Filichia Features: More Songs for a New World

Filichia Features: More Songs for a New World

By Peter Filichia on February 28, 2019

No matter how much you love any original cast album, the day comes when you cease playing it and put it on a shelf.

When a new recording of that score emerges, you revisit, rediscover and fall in love with the work once again.

You'll have that experience with the recently released Songs for a New World .

It was Jason Robert Brown's 1995 breakout score that Daisy Prince conceived as a revue and directed. This new recording comes from last summer's production at Encores! Off-Center. It's a two-disc set that's eight minutes longer than the original.

More to love!

How could this beloved revue last less than a month off-Broadway? Thanks to the original album, productions have proliferated around the world.

This new recording may refresh your memory and spur you to mount it. That superb score sung by four performers in contemporary clothes in front of an undemanding set makes for an easier-than-usual production.

You undoubtedly have your favorites among the 16 songs. Here are mine.

There's an homage to Bertolt Brecht and Kurt Weill's "Surabaya-Johnny," a cri du coeur from a wife whose husband's almost always literally at sea, making for no real marriage. Brown instead gives us a 17-year-old lass who now realizes that she erred in telling her love-at-first-sight beau "wither-thou-goest" - for she wound up living at the North Pole.

Yes, "Surabaya-Santa" is the lowdown on what it's like to be married to Kris Kringle. Brown paints a more doleful - yet hilarious -- picture from the one that Jerry Herman detailed in his 1996 TV musical Mrs. Santa Claus.

Not as famous as Santa, to be sure, is Betsy Ross, who lives in history as the person whom General George Washington assigned to create the first American flag.

Many historians doubt the story; Brown believes she did make it. In "The Flagmaker, 1775," however, he gives a different motivation: Ross sewed out of nervous energy while worrying about her husband who was out battling the British.

Many songs have insisted that love is better than anything else. Here a woman recalls the man who said he'd give her the "Stars and the Moon" as opposed to riches and creature comforts.

"I'd rather have a yacht," she responds.

When a second man offers those same stars and moon, she quips "I'd rather have champagne."

▬▬▬▬▬▬

**What to do:**
1. List every song title that the column on Songs for a New World names in quotation marks.
2. Pick up the column on Songs for a New World after its final sentence and extend it by a few paragraphs in the same voice.

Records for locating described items
▬▬▬▬▬▬

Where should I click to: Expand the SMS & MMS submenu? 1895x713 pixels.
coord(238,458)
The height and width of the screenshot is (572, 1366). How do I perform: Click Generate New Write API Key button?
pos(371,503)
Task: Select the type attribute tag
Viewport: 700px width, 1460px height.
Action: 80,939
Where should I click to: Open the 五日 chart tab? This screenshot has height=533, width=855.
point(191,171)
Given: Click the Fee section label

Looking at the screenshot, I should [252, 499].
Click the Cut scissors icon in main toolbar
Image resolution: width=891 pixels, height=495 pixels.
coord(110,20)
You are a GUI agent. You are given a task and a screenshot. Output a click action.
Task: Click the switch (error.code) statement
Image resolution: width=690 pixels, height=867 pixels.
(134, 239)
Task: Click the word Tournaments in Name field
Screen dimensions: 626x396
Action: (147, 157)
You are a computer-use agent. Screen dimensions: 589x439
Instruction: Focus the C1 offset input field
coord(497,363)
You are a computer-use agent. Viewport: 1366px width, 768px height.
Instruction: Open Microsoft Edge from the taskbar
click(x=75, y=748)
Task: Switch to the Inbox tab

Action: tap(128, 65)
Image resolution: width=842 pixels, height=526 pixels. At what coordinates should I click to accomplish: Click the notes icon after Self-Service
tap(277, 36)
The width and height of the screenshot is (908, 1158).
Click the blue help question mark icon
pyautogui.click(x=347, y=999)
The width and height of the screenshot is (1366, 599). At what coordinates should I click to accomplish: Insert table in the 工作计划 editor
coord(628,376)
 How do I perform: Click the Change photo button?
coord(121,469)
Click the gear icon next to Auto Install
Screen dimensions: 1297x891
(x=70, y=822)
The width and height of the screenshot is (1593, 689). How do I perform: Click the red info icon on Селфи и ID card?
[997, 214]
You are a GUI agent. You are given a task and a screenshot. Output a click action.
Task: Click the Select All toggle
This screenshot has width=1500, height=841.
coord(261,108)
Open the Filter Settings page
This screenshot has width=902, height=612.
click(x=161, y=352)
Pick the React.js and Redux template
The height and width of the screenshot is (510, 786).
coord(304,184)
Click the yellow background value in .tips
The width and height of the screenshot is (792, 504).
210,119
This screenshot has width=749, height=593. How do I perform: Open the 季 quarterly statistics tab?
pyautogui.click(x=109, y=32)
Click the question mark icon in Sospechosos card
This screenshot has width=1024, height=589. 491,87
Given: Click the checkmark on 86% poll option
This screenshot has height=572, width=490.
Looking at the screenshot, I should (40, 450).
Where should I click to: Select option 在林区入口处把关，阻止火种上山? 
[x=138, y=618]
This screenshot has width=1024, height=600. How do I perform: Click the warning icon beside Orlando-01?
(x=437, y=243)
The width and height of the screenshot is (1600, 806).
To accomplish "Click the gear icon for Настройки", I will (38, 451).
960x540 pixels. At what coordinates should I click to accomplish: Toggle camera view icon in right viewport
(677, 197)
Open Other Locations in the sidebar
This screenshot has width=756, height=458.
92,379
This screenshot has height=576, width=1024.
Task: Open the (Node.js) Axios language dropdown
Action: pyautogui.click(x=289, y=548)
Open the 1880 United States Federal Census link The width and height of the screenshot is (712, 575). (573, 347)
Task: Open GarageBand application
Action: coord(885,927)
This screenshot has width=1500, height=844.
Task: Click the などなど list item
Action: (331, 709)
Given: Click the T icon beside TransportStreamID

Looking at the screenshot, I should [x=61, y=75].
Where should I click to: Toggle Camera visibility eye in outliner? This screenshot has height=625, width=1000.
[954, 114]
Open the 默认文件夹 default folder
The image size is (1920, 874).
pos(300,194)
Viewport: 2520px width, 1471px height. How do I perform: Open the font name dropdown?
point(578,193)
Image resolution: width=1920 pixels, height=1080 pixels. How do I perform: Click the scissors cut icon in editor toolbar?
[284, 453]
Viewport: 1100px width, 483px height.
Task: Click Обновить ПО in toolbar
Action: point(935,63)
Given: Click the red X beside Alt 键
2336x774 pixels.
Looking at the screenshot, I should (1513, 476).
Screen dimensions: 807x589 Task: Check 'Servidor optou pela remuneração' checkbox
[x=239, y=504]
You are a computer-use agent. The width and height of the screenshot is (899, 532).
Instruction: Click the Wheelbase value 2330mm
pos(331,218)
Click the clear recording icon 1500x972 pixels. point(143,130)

▬▬▬▬▬▬

**Task-by-task results:**
1.
"Surabaya-Johnny"
"Surabaya-Santa"
"The Flagmaker, 1775"
"Stars and the Moon"

2.
Well, that's coming down to brass tacks. Even Margo Channing in All About Eve is willing to chuck Broadway fame for life as a housewife. But this woman won't settle for less. You never hear that in love songs, do you?

The woman eventually lands that billionaire and yacht. The only flaw: she doesn't feel for him what she felt for the other men. So we still get the message that love is the answer - only in a roundabout way.

Shoshana Bean, who rose to fame as Broadway's second Elphaba, sings both of those as well as one of the greatest pieces of special material ever written: "Just One Step."

Murray's wife is on the terrace of their Fifth Avenue high-rise ready to jump because life isn't worth living.

Why? Murray won't buy her a fur coat.

She believes she's being reasonable, for she'd asked for a house in Quogue, which he nixed. Thus she feels entitled to a consolation prize.

Murray won't agree.

The woman reveals much more about herself than she'd planned. She's aware that Murray has stopped loving her and that he tells everyone that she's "embarrassing, fat, demanding and controlling."

Then she stops, for she realizes that she'd better not remind Murray of these all-too-true qualities. She next brings up that his mother never liked her, too, before grasping that this isn't a good idea, either.

By now, Murray has come to the conclusion that he should have listened to mom.

So all that's left is this dramatic "step" of threatening suicide.

The song not only establishes "Be careful what you wish for" but be careful, period. Brown gives us a surprise ending that may well be the best possible solution.

The revue's penultimate song again shows Brown's unique take on life. People say "I felt like I died and went to heaven," but in "Flying Home," Mykal Kilgore plays a man who's dying and now fully expects to go to heaven.

And you may feel that you went to heaven without dying when you hear the new Songs for a New World.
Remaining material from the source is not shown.